Proposals to build new homes in an area of Christchurch's quake-hit red zone isn't fair to its old occupants, a former resident says.
On Friday the Crown-led agency, Regenerate Christchurch, released ten options for the Avon-Otakaro red zone. The 602 hectare red zone used to house 9000 people before the Christchurch earthquakes in 2010 and 2011.
Almost every house is now gone.
The 10 options on the table for the area include scenarios such as establishing a lake, a golf course, and cycle trails.
Half of the options include building houses.
David Miller's family used to live in the red zone, and he said putting in new homes in the area was unfair to its former residents.
"You can hardly take people off the land and then later on, when you have gotten rid off those people, you can hardly go back on what you've proposed to do ... it doesn't make sense," he said.
"It just doesn't seem fair."
The 10 options have come out of about 5000 ideas Regenerate Christchurch got from the community.
Ernest Tsao is still living in the red zone, as the government's offer to buy his property was not enough to cover buying a house elsewhere.

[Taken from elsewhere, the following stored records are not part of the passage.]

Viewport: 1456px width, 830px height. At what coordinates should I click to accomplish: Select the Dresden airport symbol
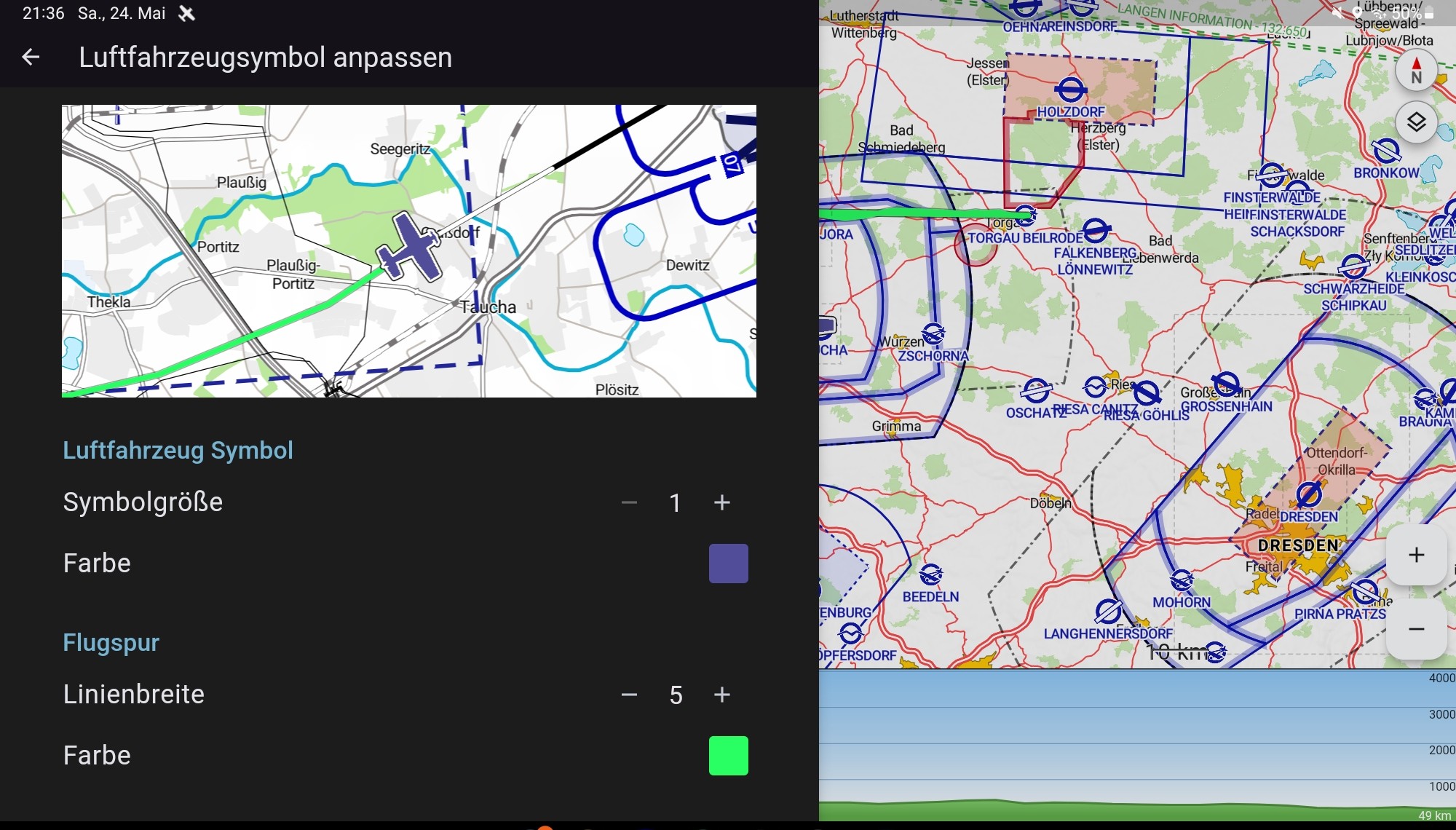coord(1308,495)
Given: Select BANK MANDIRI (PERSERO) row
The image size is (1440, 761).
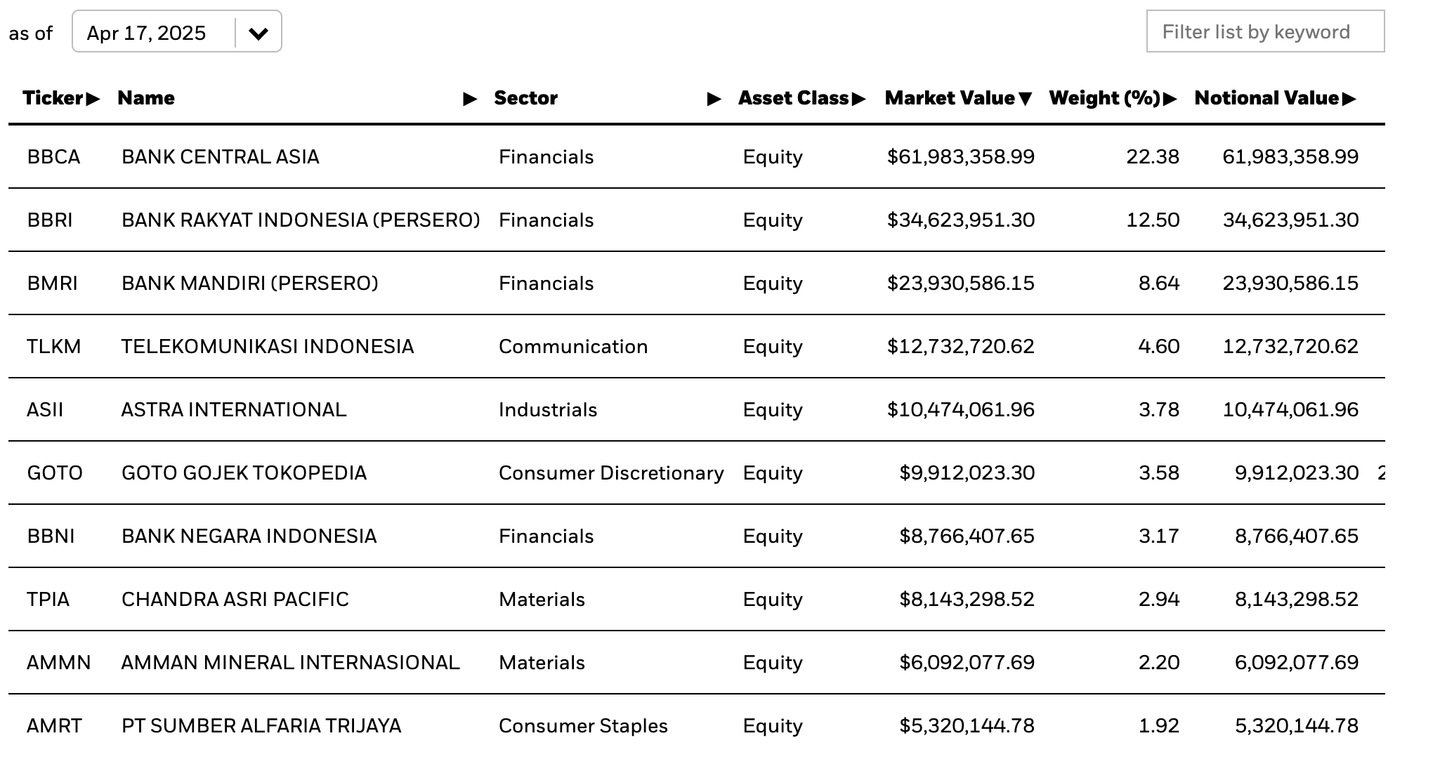Looking at the screenshot, I should [x=250, y=284].
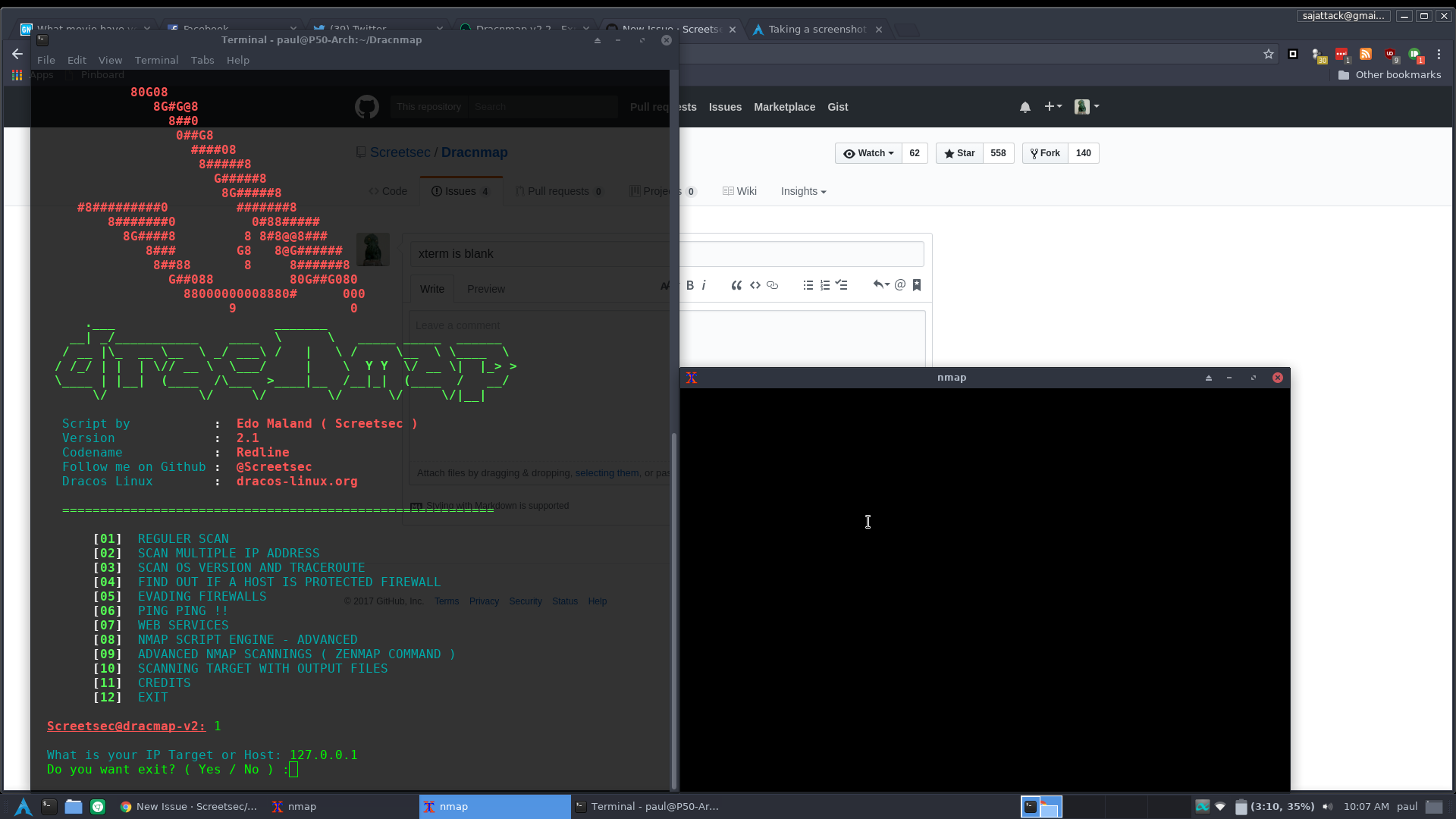The image size is (1456, 819).
Task: Bookmark this page with the star
Action: [1268, 54]
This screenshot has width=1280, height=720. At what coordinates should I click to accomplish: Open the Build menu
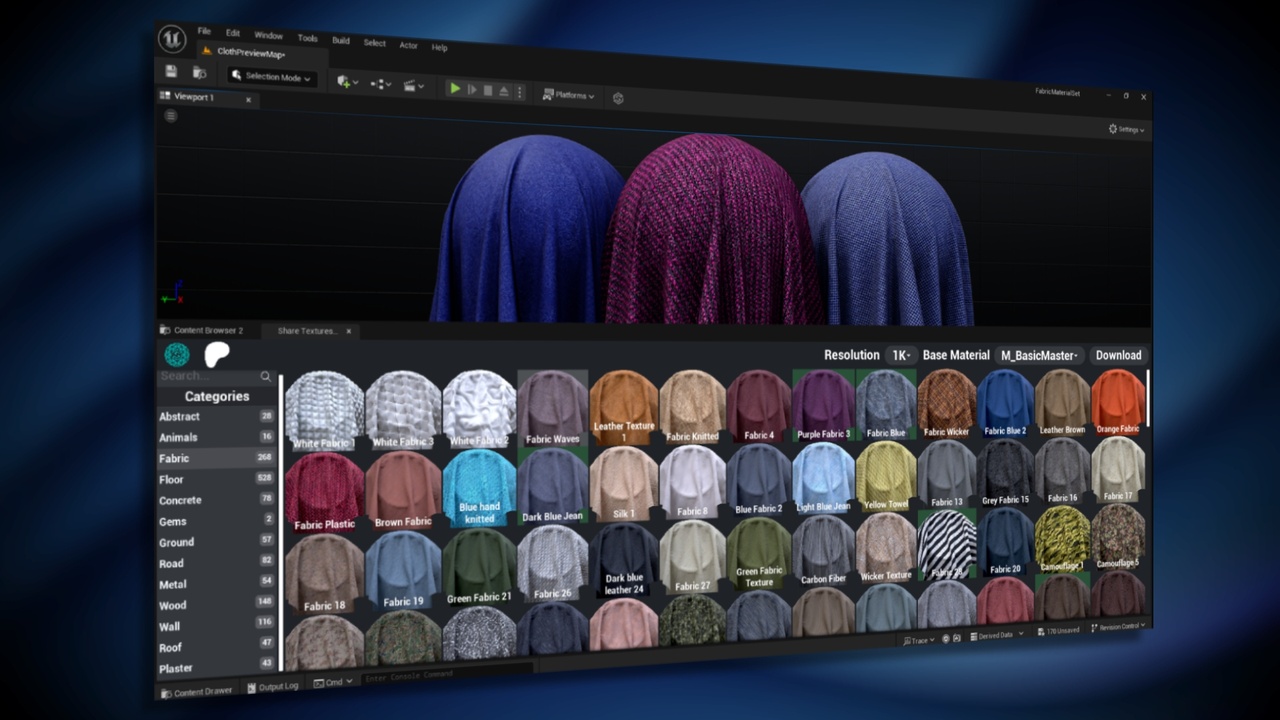coord(340,41)
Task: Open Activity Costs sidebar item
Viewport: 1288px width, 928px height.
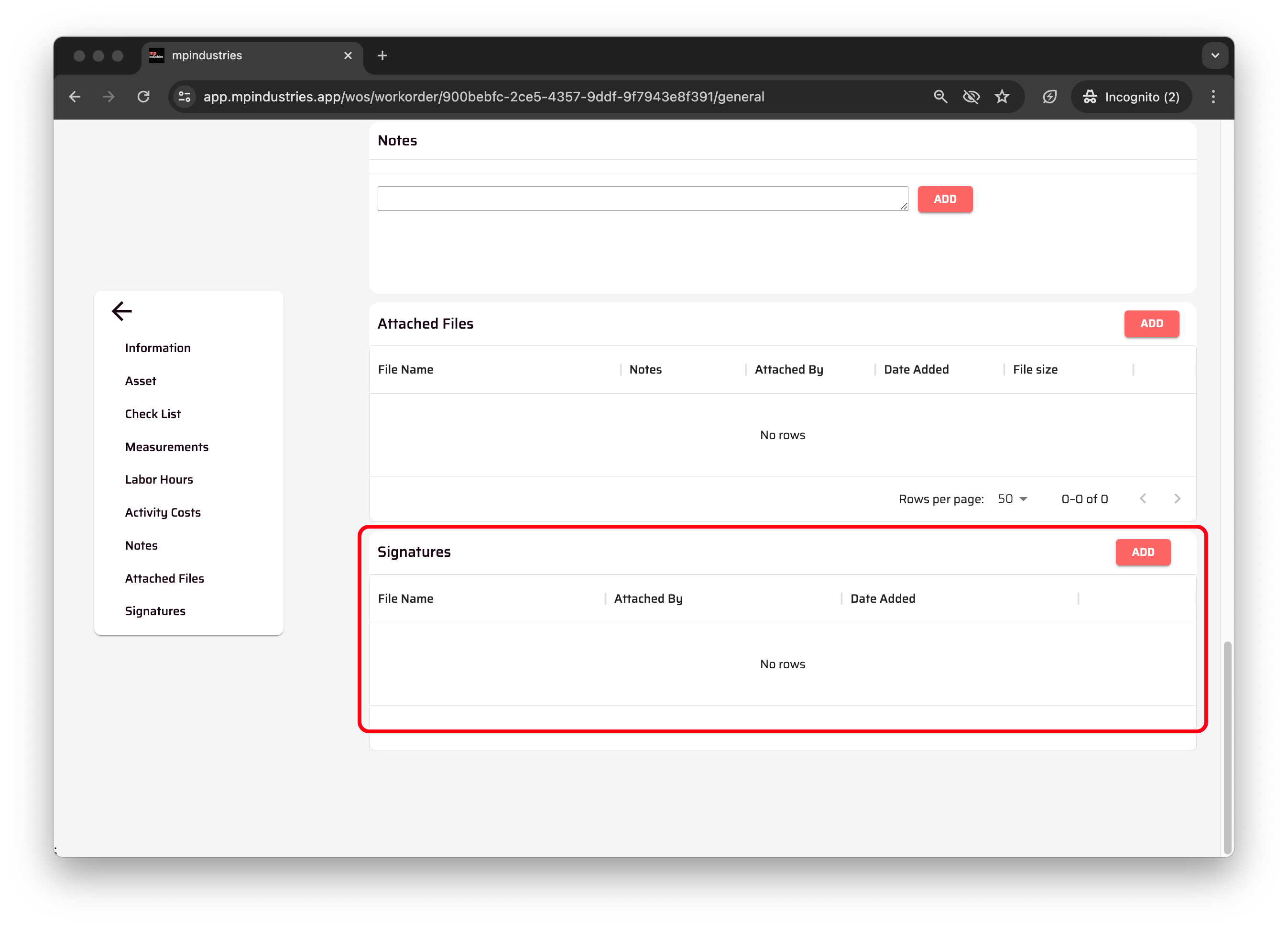Action: pyautogui.click(x=163, y=512)
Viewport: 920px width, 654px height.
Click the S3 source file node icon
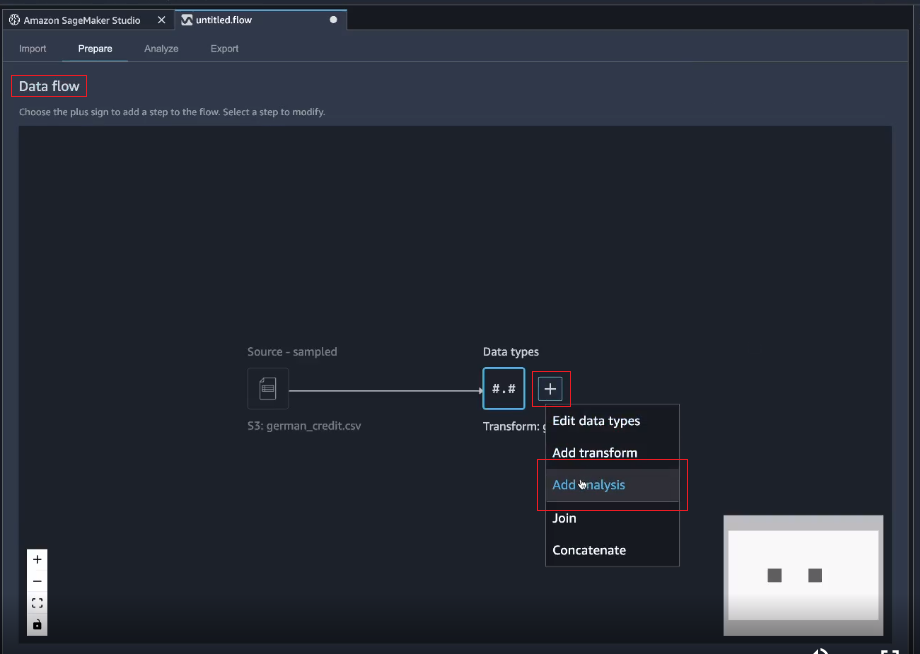pyautogui.click(x=268, y=388)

Mr Tsao said he was not against new developments, but he was worried about how he and others may be affected.
"My interests are to preserve my home and my house," he said.
"It doesn't matter what [Regenerate Christchurch] decide to in the future, as long as they respect the private property rights and the dignity of those who still live here, we have no problem with what they decide to do."
The Avon-Otakaro Network is a local group lobbying for more green areas.
Spokesperson Evan Smith said he understood the opposition to rebuilding in the red zone but argued it gave the city an opportunity to test new ways of building houses.
"There's not a need for housing in Christchurch per se, there is now enough land to meet demand, and probably future demand as well. But there is a need for affordable housing and housing that tests methodology to make them resilient," he said.